D. Depictions of Women

As discussed above, Orientalist ideology and fears about immigration led anti-Chinese forces to portray Asian women as sexualized and slave-like, and therefore a moral and physical threat to the nation. The statutory emphasis on the exclusion of Chinese prostitutes propagated the stereotype of Asian women as sexual objects and as slaves. These stereotypes persisted into the modern era as a result of U.S. military presence in Asia, which led to military-prostitution and further contributed to the objectification and sexualization of the Asian female body. This image of Asian women has been portrayed and perpetuated in film and other media. These stereotypes of Asian women promote the selling, buying, and possession of the Asian body.

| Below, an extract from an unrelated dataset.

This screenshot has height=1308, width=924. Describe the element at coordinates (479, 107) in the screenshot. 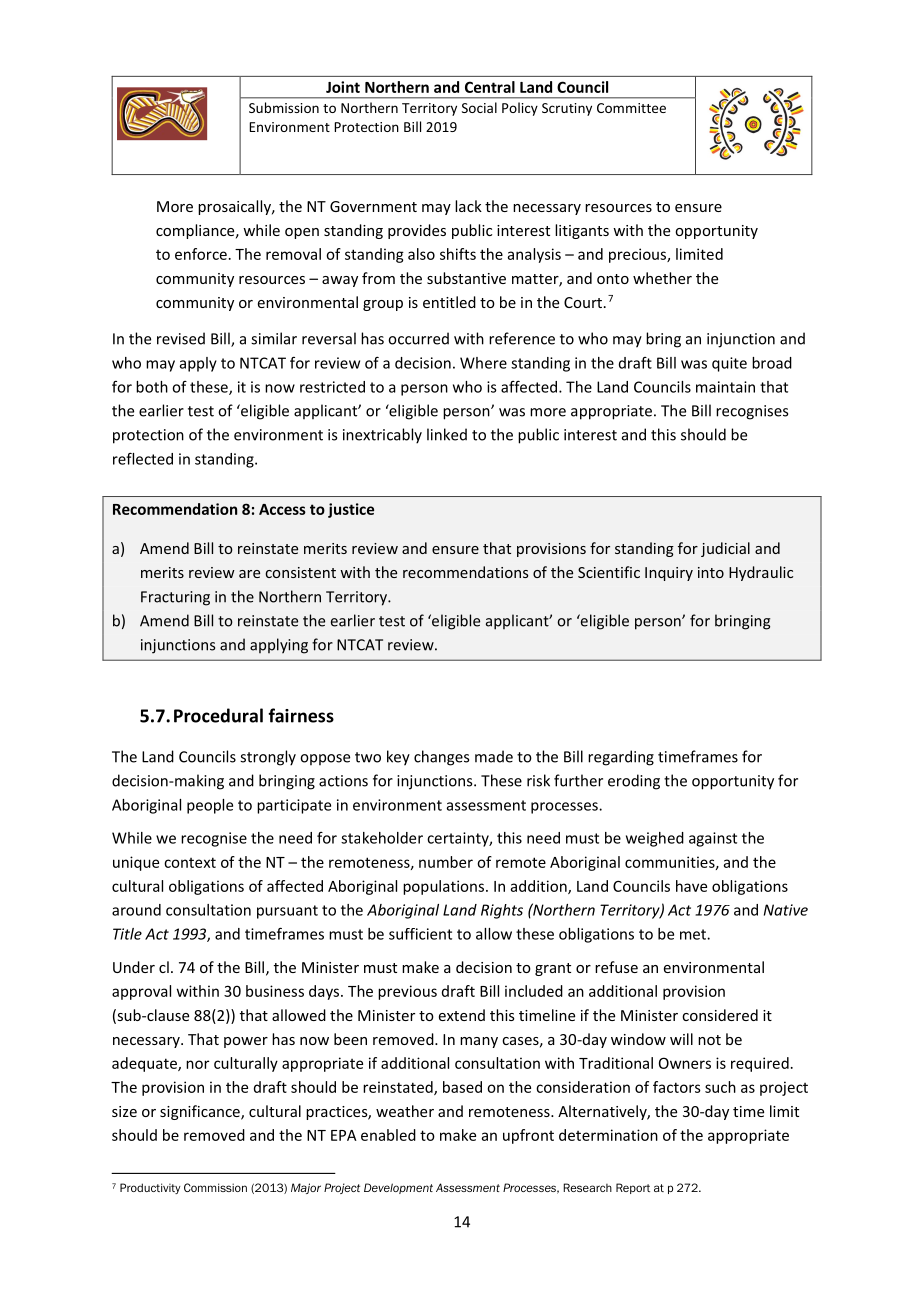

I see `Social` at that location.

IMBs perpetuate this stereotype by presenting Asian women as sexual and subservient. On the IMB websites, the foreign women are contrasted against American women, who are characterized as career-focused. For example, one IMB advertisement states, In the Philippines wives are very loyal house wives . . . [a] nd the Filipina believes that men must have regular sexual activity . . . . She is there, among other things, to be a provider of quality sex.

Another website touts its loving Asian girls. Yet another claims, women in Asia are brought up to be family-oriented. . . . perfectly happy to be a homemaker than to have a career. The Japanese American Citizens League expressed concerns that the advertising used by mail order bride companies reinforce[s] negative sexual and racial stereotypes of Asian women.

The IMB industry perpetuates and exploits the stereotype of Asian women as sexual and docile in an effort to entice Western men to meet and marry Asian women. The same characteristics that once made them unfit for immigration to the United States now make Asian women the ideal spouses for American men searching for a traditional relationship.